### Given request A
Render the rows from the line with "Toggle the Auto-login checkbox" through the end of the rows as a two-column CSV with columns instruction and click, one row for each request. Put each field in quotes, turn line breaks into spaces, and leave the pictures out.
— START Source —
Inverse-Width Sizing

The simplest approach: size inversely proportional to interval width.

$\text{position\_size}_t = \frac{k}{w_t}$

where $k$ is a scaling constant calibrated to your risk budget. When the model is confident (narrow interval), you take a larger position. When uncertain (wide interval), you take a smaller one.

This is analogous to volatility targeting ( $\text{size} \propto 1/\sigma$ ), but with a crucial difference: the conformal interval width is a distribution-free uncertainty measure, not a parametric volatility estimate. It captures predictive uncertainty under the coverage guarantee, not just return variance.

Edge-Ratio Sizing and the No-Trade Filter

Pure inverse-width sizing ignores the strength of the signal itself. A natural refinement scales by the edge ratio — the point prediction relative to the interval width:

$e_t = \frac{|\hat{\mu}(X_t)|}{w_t}$

This is a conformal analog of a signal-to-noise ratio: expected return divided by a distribution-free uncertainty measure. We use it both for sizing and for a no-trade filter.

The filter is principled. If the interval straddles zero,

$\text{lower}_t < 0 < \text{upper}_t,$

then the $(1-\alpha)$ prediction interval includes both positive and negative returns — the realized return can plausibly have the opposite sign of your prediction. Define a minimum edge threshold $\theta$ and trade only when $e_t > \theta$ . Note that the geometric content of " $e_t$ large enough that the interval no longer straddles zero" is exactly $e_t > 1/2$ (since the interval clears zero when $|\hat{\mu}| > \hat{q}_t = w_t/2$ ). Choose $\theta$ on the actual scale of $e_t = |\hat{\mu}|/w_t$ via backtesting; for daily-return residuals $e_t$ is usually well below $1/2$ , so a tiny $\theta$ may admit nearly all trades and a large one may admit none. Calibrate it to your data.
— END Source —
— START Records for the task —
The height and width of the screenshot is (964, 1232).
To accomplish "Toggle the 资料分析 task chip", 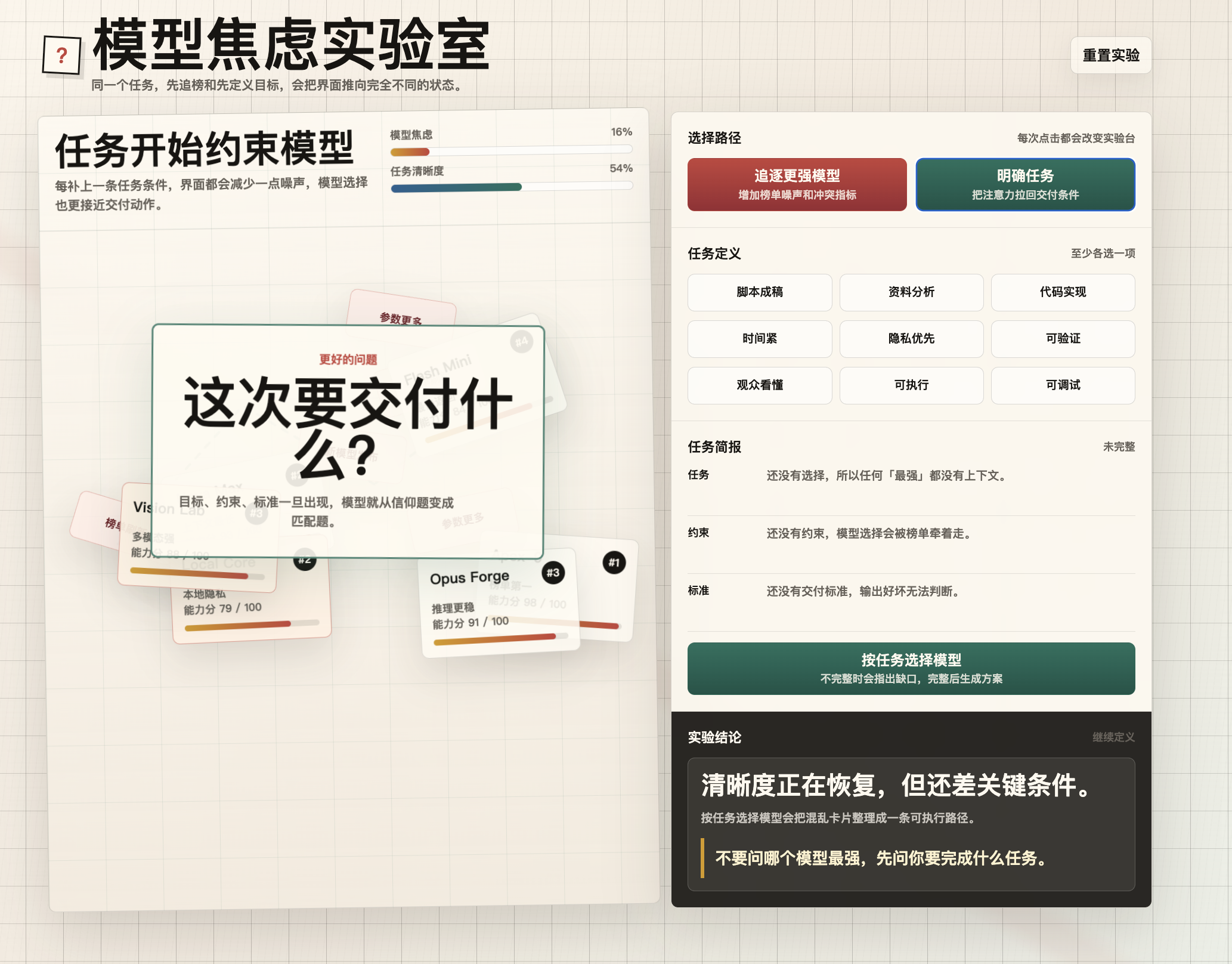I will pyautogui.click(x=911, y=292).
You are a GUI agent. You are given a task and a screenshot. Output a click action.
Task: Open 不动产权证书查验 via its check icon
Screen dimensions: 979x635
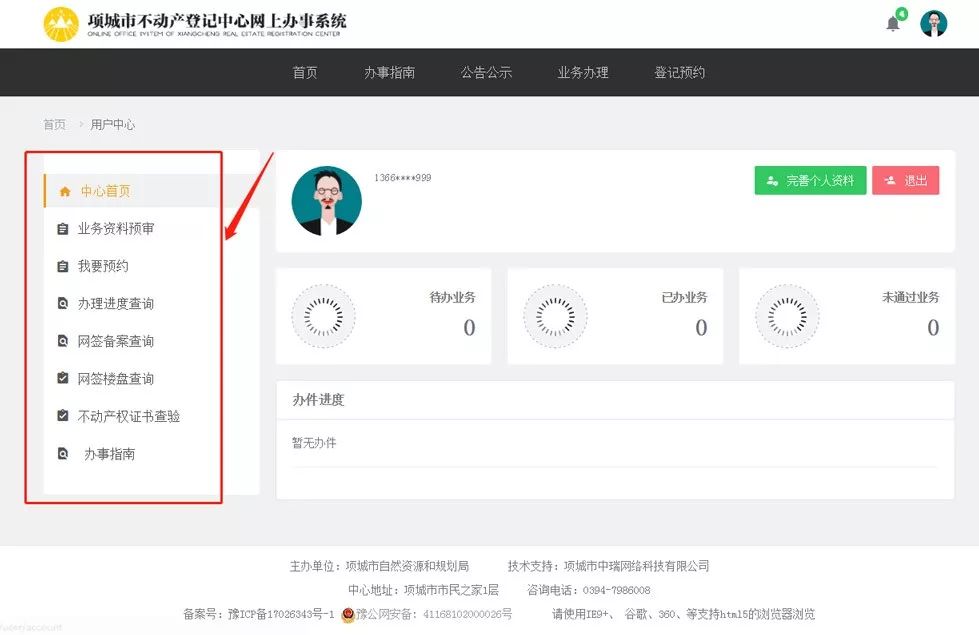coord(61,416)
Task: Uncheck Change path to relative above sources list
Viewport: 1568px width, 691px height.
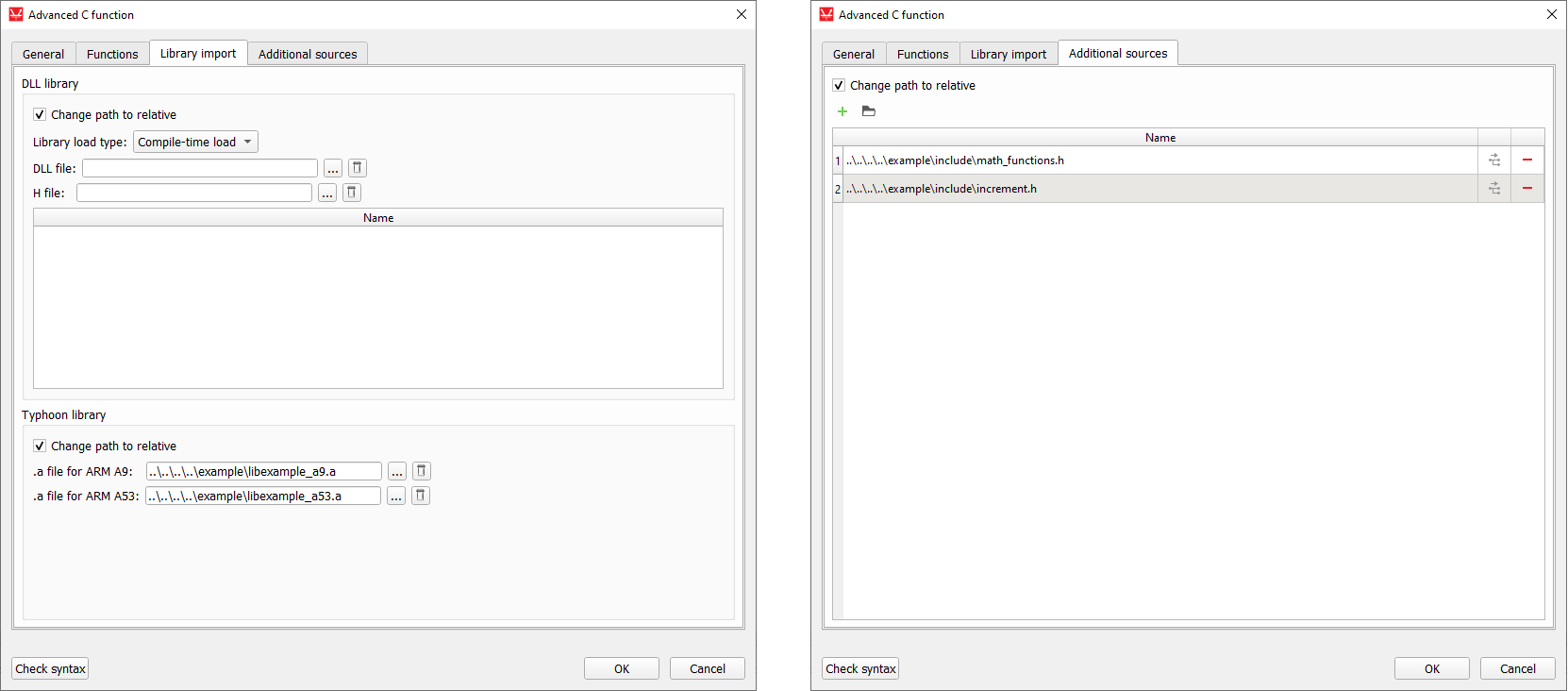Action: [x=839, y=86]
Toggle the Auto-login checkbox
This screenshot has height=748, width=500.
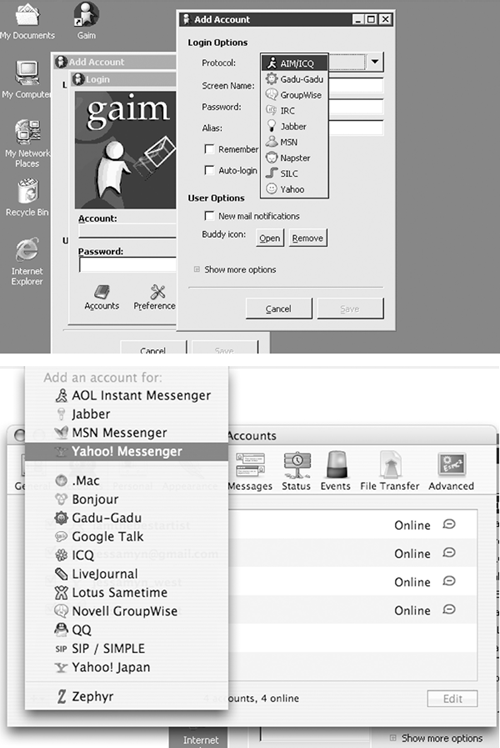(209, 170)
— END Records for the task —
### Given request B
Write the next part of the text on sizing positions by conformal interval width, picking up after its last sentence.

### Task answer A
instruction,click
"Toggle the Auto-login checkbox This screenshot has height=748, width=500.","(209, 170)"

### Task answer B
On "Conformal Kelly"

It is tempting to bolt conformal intervals onto the Kelly fraction $f^* = \frac{pb - (1-p)}{b}$ . But $f^*$ is already a complete, bounded fraction derived from a win probability $p$ and a payoff ratio $b$ ; multiplying it by an unbounded ratio like $\hat{\mu}/\hat{q}$ has no decision-theoretic justification — it can exceed 1 or flip sign independently of $f^*$ , and it double-counts the edge that $f^*$ already encodes. So we do not present a "conformal Kelly" multiplier.

If you want to drive Kelly from the interval, you must actually derive $p$ and $b$ from it, which requires an explicit assumption about the distribution within the interval (conformal intervals deliberately say nothing about that — see Limitations). For example, under an assumed within-interval shape you can approximate $p \approx \mathbb{P}(\text{return} > 0)$ and a payoff ratio from the interval geometry — but flag that assumption loudly, because it reintroduces exactly the parametric commitment conformal prediction was meant to avoid.

The honest, assumption-light alternative is to use the edge ratio $e_t = |\hat{\mu}|/w_t$ as a fractional-Kelly shrinkage: size up when the expected return is large relative to the interval, size down when it is small, and apply this on top of a hard cap — explicitly as a heuristic, not as "the Kelly fraction."

Python Implementation

Here is a practical implementation. We show both the split/prefit path and the temporal (EnbPI) path, since the whole point of this post is that financial data is non-exchangeable.

Setup and Data Preparation

import numpy as np
import pandas as pd
from sklearn.ensemble import GradientBoostingRegressor
from sklearn.model_selection import KFold

from mapie.regression import MapieRegressor, MapieTimeSeriesRegressor
from mapie.subsample import BlockBootstrap


def prepare_features(prices: pd.Series, lookback: int = 20) -> pd.DataFrame:
    """Create features from a price series."""
    df = pd.DataFrame()
    returns = prices.pct_change()

    for lag in range(1, lookback + 1):
        df[f"ret_lag_{lag}"] = returns.shift(lag)

    for window in [5, 10, 20]:
        df[f"ret_mean_{window}"] = returns.rolling(window).mean().shift(1)
        df[f"ret_std_{window}"] = returns.rolling(window).std().shift(1)
        df[f"ret_skew_{window}"] = returns.rolling(window).skew().shift(1)

    df["target"] = returns.shift(-1)

    return df.dropna()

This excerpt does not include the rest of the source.